Жизнь и необыкновенные приключения капитан-лейтенанта Головнина, путешественника и мореходца — страница 6 из 7

И при этой встрече, как тогда, при освобождении из японского плена в Хакодате, друзья держались за руки, засыпая один другого вопросами.

Василий Михайлович поднёс дорогому гостю свои сочинения, причём надпись на последнем томе была так свежа, что размазалась от неосторожного прикосновения рукава.

После этого они снова поцеловались. Рикорд, обратив внимание на сильную седину своего друга, сказал:

– Ого, старина! Но душой мы с тобою ещё молоды, и мы ещё поработаем на пользу нашего отечества. Не правда ли, лучший друг мой, Василий Михайлович?
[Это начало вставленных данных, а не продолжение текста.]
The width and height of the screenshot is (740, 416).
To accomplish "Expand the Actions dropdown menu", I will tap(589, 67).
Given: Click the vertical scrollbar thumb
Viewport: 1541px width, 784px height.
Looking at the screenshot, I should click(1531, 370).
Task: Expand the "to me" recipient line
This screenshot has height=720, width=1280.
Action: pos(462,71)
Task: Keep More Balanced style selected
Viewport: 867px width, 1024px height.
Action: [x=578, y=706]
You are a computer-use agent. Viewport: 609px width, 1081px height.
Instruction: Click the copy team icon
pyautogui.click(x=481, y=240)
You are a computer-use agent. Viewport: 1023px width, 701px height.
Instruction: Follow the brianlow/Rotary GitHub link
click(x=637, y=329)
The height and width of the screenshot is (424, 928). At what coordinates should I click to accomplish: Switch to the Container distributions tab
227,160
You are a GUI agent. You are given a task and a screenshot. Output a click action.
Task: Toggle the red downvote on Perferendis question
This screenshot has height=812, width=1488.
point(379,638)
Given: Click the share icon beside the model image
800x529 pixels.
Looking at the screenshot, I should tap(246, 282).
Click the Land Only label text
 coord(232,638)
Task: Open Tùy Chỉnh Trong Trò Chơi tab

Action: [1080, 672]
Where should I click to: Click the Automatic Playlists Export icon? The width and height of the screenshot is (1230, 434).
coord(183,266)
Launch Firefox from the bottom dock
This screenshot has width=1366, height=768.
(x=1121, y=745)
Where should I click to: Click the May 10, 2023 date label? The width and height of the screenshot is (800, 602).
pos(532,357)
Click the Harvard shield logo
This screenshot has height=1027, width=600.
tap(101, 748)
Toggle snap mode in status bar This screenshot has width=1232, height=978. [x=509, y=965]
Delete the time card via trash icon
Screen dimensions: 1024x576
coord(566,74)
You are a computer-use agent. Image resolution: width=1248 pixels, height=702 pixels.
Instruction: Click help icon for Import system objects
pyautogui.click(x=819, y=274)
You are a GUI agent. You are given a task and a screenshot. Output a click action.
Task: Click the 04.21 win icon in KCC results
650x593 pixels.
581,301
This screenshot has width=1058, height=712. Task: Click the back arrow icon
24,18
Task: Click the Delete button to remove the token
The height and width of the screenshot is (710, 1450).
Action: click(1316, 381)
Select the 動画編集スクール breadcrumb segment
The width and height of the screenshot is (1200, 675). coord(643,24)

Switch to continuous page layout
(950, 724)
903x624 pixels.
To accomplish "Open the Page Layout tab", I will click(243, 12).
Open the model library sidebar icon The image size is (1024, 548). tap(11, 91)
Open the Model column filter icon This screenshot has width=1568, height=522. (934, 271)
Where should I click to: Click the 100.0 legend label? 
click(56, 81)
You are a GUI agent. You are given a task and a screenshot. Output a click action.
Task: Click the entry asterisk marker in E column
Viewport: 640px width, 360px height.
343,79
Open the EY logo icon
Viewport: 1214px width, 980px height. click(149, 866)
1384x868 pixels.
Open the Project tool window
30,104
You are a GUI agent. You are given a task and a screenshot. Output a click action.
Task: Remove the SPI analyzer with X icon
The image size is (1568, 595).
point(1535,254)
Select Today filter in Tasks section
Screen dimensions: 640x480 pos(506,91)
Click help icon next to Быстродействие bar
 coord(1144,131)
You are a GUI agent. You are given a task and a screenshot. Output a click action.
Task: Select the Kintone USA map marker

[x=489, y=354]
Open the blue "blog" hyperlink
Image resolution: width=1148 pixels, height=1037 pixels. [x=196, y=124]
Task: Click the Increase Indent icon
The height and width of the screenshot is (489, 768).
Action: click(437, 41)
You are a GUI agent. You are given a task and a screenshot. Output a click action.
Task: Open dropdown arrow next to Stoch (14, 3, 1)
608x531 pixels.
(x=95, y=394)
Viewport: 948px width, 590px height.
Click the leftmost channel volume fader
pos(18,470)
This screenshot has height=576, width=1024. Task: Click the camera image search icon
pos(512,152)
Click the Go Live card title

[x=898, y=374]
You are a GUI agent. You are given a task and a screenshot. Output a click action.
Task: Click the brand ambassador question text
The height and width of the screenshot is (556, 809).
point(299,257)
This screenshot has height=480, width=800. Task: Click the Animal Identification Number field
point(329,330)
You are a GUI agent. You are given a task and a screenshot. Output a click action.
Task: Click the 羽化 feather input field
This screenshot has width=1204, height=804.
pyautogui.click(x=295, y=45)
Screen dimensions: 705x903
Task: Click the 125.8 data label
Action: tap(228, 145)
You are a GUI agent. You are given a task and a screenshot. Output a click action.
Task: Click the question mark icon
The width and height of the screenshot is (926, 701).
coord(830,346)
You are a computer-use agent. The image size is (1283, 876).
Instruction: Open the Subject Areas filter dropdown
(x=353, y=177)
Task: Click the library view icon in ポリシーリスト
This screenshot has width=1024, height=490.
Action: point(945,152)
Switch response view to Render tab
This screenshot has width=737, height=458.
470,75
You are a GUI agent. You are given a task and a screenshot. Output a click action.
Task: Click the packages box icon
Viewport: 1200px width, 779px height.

Когда Василий Михайлович обнялся с Матюшкиным и поздравил его с боевыми успехами, тот добродушно заметил:

– А помните, Василий Михайлович, как вы, жалеючи, хотели списать меня со шлюпа в Англии? С тех пор меня ни разу в море не тошнило, клянусь богом. Вот как вы меня тогда на всю жизнь напугали и сразу сделали моряком!

За обеденный стол в этот день сели позже обыкновенного, поджидая Литке, который, узнав о приезде Рикорда с Матюшкиным, обещал тоже быть.

Этот ученик Василия Михайловича, весёлый выдумщик, которого, казалось, в юности преследовал рок, особенно быстро пошёл в гору. Помня его великие способности к учению, Головнин настойчиво хлопотал перед министром, чтобы послать Литке описывать берега Новой Земли. Четырёхкратное путешествие на Новую Землю и сделанное им описание её сразу доставили молодому географу и путешественнику большую известность.

После нескольких путешествий на Новую Землю он успел предпринять новое кругосветное плавание на шлюпе «Сенявин» в Берингово море, где за три года собрал столько научного географического материала, что часть его для обработки вынужден был передать нескольким учёным, а за свои труды был награждён полной Демидовской премией.

Сейчас Фёдор Петрович Литке жил в Петербурге, продолжая работать над собранными им в этом плавании материалами и изредка посещая Головнина, к которому на всю жизнь сохранил чувство уважения и привязанности.

Матюшкин с особенным нетерпением ждал появления Литке, с которым в течение двух лет делил свои первые морские неудачи. И ещё с большим нетерпением и волнением ждала eго Евдокия Степановна, рассчитывавшая получить через него последние и более или менее достоверные сведения о холере, свирепствовавшей в столице.

Она сильно волновалась за мужа и детей, всё время пытливо и беспокойно поглядывая на них.

Со вчерашнего дня она узнала через слуг, что холера в Петербурге быстро распространяется, что люди умирают сотнями, особенно рабочий люд на Фонтанке, Мойке и на каналах. Час назад горничная Аксюта рассказала ей, что вчера на Фонтанке нашли барку из-под дров, полную мертвецов. Эту барку будто бы ночью вывели в Неву за мост, что соединял Васильевский остров с Адмиралтейской частью, зажгли и пустили по течению, благо ветер был от Ладоги.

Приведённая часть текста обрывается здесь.